Objective:
Edit the records below by changing "Homebrew" to "Docker" and leaving all other text the same.

[Data items]
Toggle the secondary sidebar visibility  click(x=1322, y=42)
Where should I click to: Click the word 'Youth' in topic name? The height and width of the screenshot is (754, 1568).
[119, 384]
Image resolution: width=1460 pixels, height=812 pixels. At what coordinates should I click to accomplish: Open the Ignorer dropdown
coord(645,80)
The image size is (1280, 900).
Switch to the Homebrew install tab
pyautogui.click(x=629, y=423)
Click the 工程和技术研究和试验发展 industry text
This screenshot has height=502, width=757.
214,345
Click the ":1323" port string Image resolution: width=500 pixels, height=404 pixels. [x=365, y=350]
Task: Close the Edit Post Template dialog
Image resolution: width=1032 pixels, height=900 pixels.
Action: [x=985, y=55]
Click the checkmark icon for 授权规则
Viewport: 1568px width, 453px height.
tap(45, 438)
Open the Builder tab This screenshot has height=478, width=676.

Solved problem:
Toggle the secondary sidebar visibility  click(x=1322, y=42)
Where should I click to: Click the word 'Youth' in topic name? The height and width of the screenshot is (754, 1568).
[119, 384]
Image resolution: width=1460 pixels, height=812 pixels. At what coordinates should I click to accomplish: Open the Ignorer dropdown
coord(645,80)
The image size is (1280, 900).
Switch to the Docker install tab
pyautogui.click(x=629, y=423)
Click the 工程和技术研究和试验发展 industry text
This screenshot has height=502, width=757.
214,345
Click the ":1323" port string Image resolution: width=500 pixels, height=404 pixels. [x=365, y=350]
Task: Close the Edit Post Template dialog
Image resolution: width=1032 pixels, height=900 pixels.
Action: [x=985, y=55]
Click the checkmark icon for 授权规则
Viewport: 1568px width, 453px height.
tap(45, 438)
Open the Builder tab This screenshot has height=478, width=676.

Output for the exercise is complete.